Rewrite the records below as a Markdown table with the columns Row and Line, putting each line's row number in Row and the line itself in Line. Leave out blank lines.
━━ TASK INPUT ━━
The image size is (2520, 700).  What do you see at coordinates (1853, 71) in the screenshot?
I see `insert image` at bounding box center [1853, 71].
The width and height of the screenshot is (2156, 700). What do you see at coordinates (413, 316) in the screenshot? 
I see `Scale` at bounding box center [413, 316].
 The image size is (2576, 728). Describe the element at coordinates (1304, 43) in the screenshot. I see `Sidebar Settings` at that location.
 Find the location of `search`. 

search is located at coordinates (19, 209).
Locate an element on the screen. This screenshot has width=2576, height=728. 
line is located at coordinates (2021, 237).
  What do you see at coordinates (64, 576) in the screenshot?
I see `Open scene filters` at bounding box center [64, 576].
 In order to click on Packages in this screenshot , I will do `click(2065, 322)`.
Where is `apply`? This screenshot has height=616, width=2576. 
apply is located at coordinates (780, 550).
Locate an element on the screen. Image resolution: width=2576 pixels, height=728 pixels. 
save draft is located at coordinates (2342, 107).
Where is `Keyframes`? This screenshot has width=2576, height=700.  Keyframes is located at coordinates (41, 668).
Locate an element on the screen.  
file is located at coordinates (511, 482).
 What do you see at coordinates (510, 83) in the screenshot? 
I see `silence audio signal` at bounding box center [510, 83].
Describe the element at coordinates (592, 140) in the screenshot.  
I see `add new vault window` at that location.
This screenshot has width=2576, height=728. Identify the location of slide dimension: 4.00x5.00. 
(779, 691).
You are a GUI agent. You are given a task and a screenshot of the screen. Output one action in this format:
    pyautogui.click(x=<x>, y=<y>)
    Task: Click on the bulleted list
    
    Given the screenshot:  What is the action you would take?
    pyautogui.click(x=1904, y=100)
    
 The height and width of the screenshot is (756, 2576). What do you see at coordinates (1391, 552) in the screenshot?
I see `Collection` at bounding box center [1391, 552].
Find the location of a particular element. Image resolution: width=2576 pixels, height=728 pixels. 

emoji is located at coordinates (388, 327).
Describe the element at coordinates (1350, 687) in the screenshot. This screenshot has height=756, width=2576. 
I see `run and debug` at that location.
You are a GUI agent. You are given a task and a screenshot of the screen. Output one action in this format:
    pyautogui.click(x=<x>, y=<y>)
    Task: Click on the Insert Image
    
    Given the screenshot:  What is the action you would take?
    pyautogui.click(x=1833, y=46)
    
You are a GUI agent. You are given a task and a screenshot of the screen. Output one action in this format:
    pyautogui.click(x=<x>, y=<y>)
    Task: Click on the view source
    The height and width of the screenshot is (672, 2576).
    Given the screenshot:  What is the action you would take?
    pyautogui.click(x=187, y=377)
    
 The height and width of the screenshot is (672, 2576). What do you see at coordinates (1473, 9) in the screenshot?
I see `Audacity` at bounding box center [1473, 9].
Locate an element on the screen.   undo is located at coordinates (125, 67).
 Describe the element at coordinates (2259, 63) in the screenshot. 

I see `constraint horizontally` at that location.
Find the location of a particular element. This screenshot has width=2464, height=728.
━━━
» CORRECT ANSWER
| Row | Line |
|---|---|
| 1 | The image size is (2520, 700).  What do you see at coordinates (1853, 71) in the screenshot? |
| 2 | I see `insert image` at bounding box center [1853, 71]. |
| 3 | The width and height of the screenshot is (2156, 700). What do you see at coordinates (413, 316) in the screenshot?  |
| 4 | I see `Scale` at bounding box center [413, 316]. |
| 5 |  The image size is (2576, 728). Describe the element at coordinates (1304, 43) in the screenshot. I see `Sidebar Settings` at that location. |
| 6 |  Find the location of `search`.  |
| 7 | search is located at coordinates (19, 209). |
| 8 | Locate an element on the screen. This screenshot has width=2576, height=728.  |
| 9 | line is located at coordinates (2021, 237). |
| 10 |   What do you see at coordinates (64, 576) in the screenshot? |
| 11 | I see `Open scene filters` at bounding box center [64, 576]. |
| 12 |  In order to click on Packages in this screenshot , I will do `click(2065, 322)`. |
| 13 | Where is `apply`? This screenshot has height=616, width=2576.  |
| 14 | apply is located at coordinates (780, 550). |
| 15 | Locate an element on the screen. Image resolution: width=2576 pixels, height=728 pixels.  |
| 16 | save draft is located at coordinates (2342, 107). |
| 17 | Where is `Keyframes`? This screenshot has width=2576, height=700.  Keyframes is located at coordinates (41, 668). |
| 18 | Locate an element on the screen.   |
| 19 | file is located at coordinates (511, 482). |
| 20 |  What do you see at coordinates (510, 83) in the screenshot?  |
| 21 | I see `silence audio signal` at bounding box center [510, 83]. |
| 22 | Describe the element at coordinates (592, 140) in the screenshot.   |
| 23 | I see `add new vault window` at that location. |
| 24 | This screenshot has width=2576, height=728. Identify the location of slide dimension: 4.00x5.00.  |
| 25 | (779, 691). |
| 26 | You are a GUI agent. You are given a task and a screenshot of the screen. Output one action in this format: |
| 27 |     pyautogui.click(x=<x>, y=<y>) |
| 28 |     Task: Click on the bulleted list |
| 29 |     Given the screenshot:  What is the action you would take? |
| 30 |     pyautogui.click(x=1904, y=100) |
| 31 |  The height and width of the screenshot is (756, 2576). What do you see at coordinates (1391, 552) in the screenshot? |
| 32 | I see `Collection` at bounding box center [1391, 552]. |
| 33 | Find the location of a particular element. Image resolution: width=2576 pixels, height=728 pixels.  |
| 34 | emoji is located at coordinates (388, 327). |
| 35 | Describe the element at coordinates (1350, 687) in the screenshot. This screenshot has height=756, width=2576.  |
| 36 | I see `run and debug` at that location. |
| 37 | You are a GUI agent. You are given a task and a screenshot of the screen. Output one action in this format: |
| 38 |     pyautogui.click(x=<x>, y=<y>) |
| 39 |     Task: Click on the Insert Image |
| 40 |     Given the screenshot:  What is the action you would take? |
| 41 |     pyautogui.click(x=1833, y=46) |
| 42 | You are a GUI agent. You are given a task and a screenshot of the screen. Output one action in this format: |
| 43 |     pyautogui.click(x=<x>, y=<y>) |
| 44 |     Task: Click on the view source |
| 45 |     The height and width of the screenshot is (672, 2576). |
| 46 |     Given the screenshot:  What is the action you would take? |
| 47 |     pyautogui.click(x=187, y=377) |
| 48 |  The height and width of the screenshot is (672, 2576). What do you see at coordinates (1473, 9) in the screenshot? |
| 49 | I see `Audacity` at bounding box center [1473, 9]. |
| 50 | Locate an element on the screen.   undo is located at coordinates (125, 67). |
| 51 |  Describe the element at coordinates (2259, 63) in the screenshot.  |
| 52 | I see `constraint horizontally` at that location. |
| 53 | Find the location of a particular element. This screenshot has width=2464, height=728. |